There is one common reference point they sought to keep out of “The Bob’s Burgers Movie,” though. “Sometimes you have to fight to avoid Busby Berkeley,” said Derriman, “because it’s the immediate go-to for animators because it’s such a visual thing. Not to be crude about it, but it’s duplicating animation. You can do one character and basically duplicate the action the whole way. So in animation, Busby Berkeley is the go-to. Sometimes you can’t help but do a little bit of it. But, at times, I try to move away.”

Linda Belcher (voiced by John Roberts) in 20th Century Studios' THE BOB'S BURGERS MOVIE. Courtesy of 20th Century Studios. © 2022 20th Century Studios. All Rights Reserved.
“The Bob’s Burgers Movie”Courtesy of 20th Century Studios

The process for writing songs “never stays the same,” said Bouchard, explaining that each of the songs from the series has its own unique origin story, and that the songs for the film “were vomited into existence” as they wrote the script.

“We were always working on them, trying to make sure they were earning their spot,” he recounts. “We had a sense also of not overstaying our welcome. We didn’t want to pack this thing with songs like a real capital-M Musical. We wanted it to be a ‘Bob’s Burgers; version of that, which is to say, hopefully, a song just where you want it and never one where you don’t.”

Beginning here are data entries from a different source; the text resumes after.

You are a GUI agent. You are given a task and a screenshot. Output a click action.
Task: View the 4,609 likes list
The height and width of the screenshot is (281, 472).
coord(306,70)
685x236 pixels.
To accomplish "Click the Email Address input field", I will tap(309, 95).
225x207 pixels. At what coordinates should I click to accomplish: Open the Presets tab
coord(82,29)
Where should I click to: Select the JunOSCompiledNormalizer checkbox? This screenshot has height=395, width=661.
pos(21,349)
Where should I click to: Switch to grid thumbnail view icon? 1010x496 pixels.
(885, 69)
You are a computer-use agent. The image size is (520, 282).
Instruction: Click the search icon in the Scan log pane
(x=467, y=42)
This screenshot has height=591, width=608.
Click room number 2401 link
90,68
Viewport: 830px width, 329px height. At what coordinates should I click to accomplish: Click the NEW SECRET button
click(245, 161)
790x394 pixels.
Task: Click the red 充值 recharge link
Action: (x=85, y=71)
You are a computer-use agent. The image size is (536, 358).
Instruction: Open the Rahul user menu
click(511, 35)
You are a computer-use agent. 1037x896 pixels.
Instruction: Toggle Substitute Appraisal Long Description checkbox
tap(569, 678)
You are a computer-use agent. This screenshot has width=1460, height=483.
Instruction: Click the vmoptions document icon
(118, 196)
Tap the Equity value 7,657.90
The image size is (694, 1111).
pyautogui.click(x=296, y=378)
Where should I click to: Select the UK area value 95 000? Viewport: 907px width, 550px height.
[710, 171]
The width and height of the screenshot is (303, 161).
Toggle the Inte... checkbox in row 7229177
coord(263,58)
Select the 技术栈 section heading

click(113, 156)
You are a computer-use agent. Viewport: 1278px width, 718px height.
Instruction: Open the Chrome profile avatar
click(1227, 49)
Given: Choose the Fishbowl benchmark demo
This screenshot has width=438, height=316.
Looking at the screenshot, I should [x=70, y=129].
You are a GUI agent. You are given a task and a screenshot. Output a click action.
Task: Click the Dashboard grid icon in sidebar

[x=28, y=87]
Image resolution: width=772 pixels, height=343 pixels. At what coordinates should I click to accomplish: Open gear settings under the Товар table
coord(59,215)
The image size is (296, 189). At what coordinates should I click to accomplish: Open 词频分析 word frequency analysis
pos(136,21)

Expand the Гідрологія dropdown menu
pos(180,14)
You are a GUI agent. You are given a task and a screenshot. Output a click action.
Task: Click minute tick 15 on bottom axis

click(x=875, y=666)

While they approached the project with what Bouchard calls “a lot of humility and fear,” his longtime collaboration with Smith built his confidence in the songs they wrote together, often on ukuleles in his own home. “Nora does not play the ukulele, but she had figured out these two chords, and she said, ‘I really like these two chords.’ And right away I knew those were the first two chords of the first song in the movie. I said, ‘Holy crap. I love those. Show me that.’ And I immediately felt like we were going to be able to do it.”